Pero además, para Ferrante la condición femenina parece ser el elemento aglutinante y definitivo en el fondo de cada una de sus novelas. La infancia y la juventud de dos niñas en medio de rígidos códigos morales, imposiciones, restricciones y tradiciones crean un trasfondo brutal y enrarecido en el que los personajes principales deben avanzar con dificultad. La realidad física de ser mujer en una época machista y violenta — con el maltrato, la sujeción al padre y la violencia doméstico como contexto — profundizan en el recorrido anecdótico de la autora. La intimidad de la narración, la lenta confluencia de valores y dolores sostienen lo que será un recorrido perturbador y en ocasiones duro por los secretos y dolores de las mujeres de la historia, de su fortaleza, debilidad y fuerza. Aún así, Ferrante no emite juicios, tampoco contradice esa lenta pulsión de realidad en sus obras. Como testigo y voz única, la integridad del relato se basa en esa transparencia de intenciones. En ese alegato de certeza que le brinda una dimensión poderosa.
Quizás, ese sea el elemento común en cada una de las novelas de Ferrante: la transparencia engañosa que en realidad oculta una complejidad brillante. El elemento persistente que asegura y sostiene el discurso que se manifiesta a través de la oscuridad y la luz. Incluso los personajes se definen a través de extremos — “Tu eres la buena y yo la mala” es una frase recurrente en uno de los principales — como si la percepción sobre la realidad tuviera colores muy definidos o los necesitara para sostener su rara belleza.
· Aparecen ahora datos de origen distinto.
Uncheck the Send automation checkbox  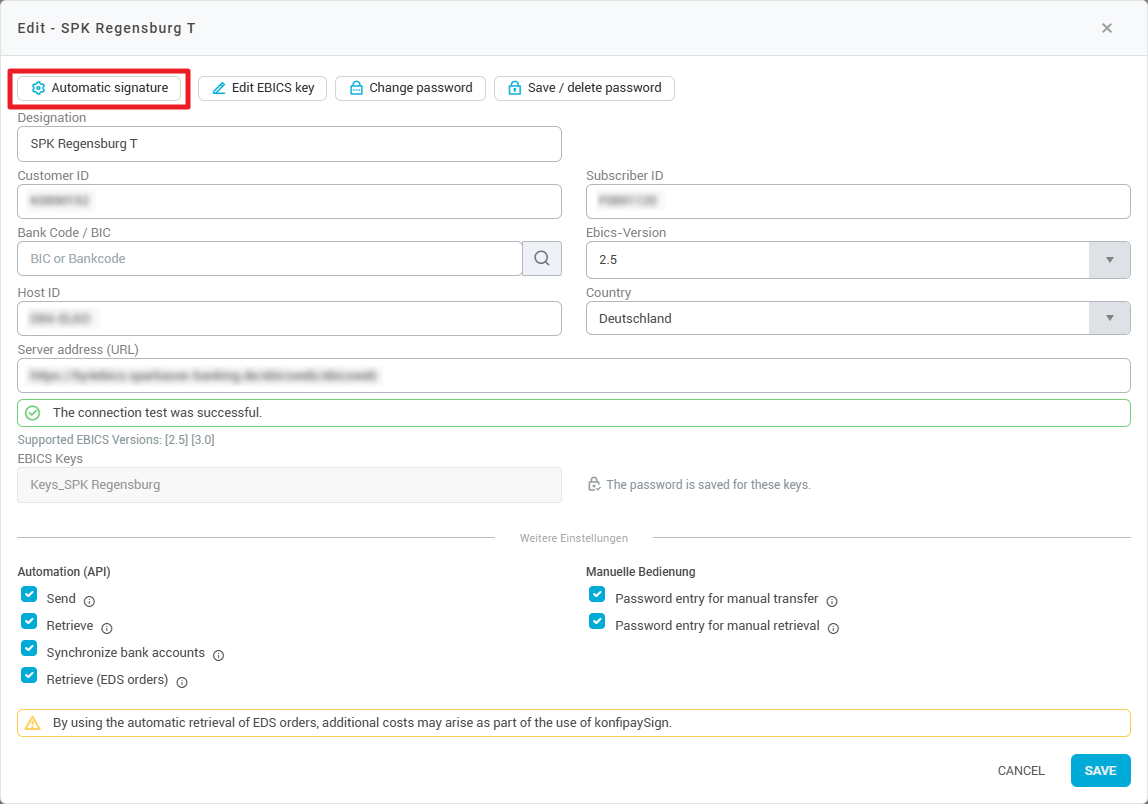coord(29,594)
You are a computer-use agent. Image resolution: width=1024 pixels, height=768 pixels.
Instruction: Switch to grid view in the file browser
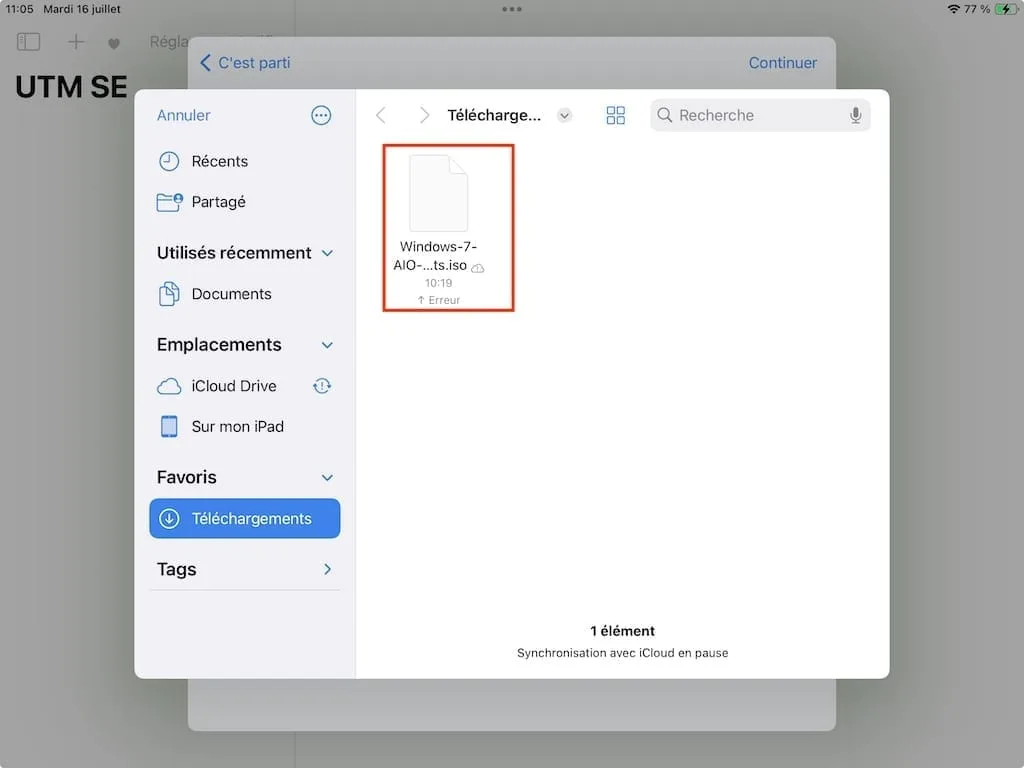(x=615, y=114)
Es difícil definir el elemento que hace de la obra de Ferrante adictiva, seductora e inolvidable. El New York Times insiste en que la tetralogía es “deslumbrante” y The Guardian afirma que Ferrante — su obra, su insistencia en la creación nítida — es digna del premio Nobel. Pero mucho más que el asombro y la curiosidad, lo que hace a sus novelas únicas es la sinceridad demoledora de Ferrante, quien apenas corrige su trabajo, desconfía del estilo depurado e insiste que escribir es “un ejercicio de valor y de amor”. Cual sea el motivo, las historias de Ferrante — con su negativa el tópico, lo previsible — son un recorrido deslumbrante por lo diminuto y sus misterios. Un paisaje de ida y vuelta hacia el corazón palpitante de los pequeños dolores de la vida real.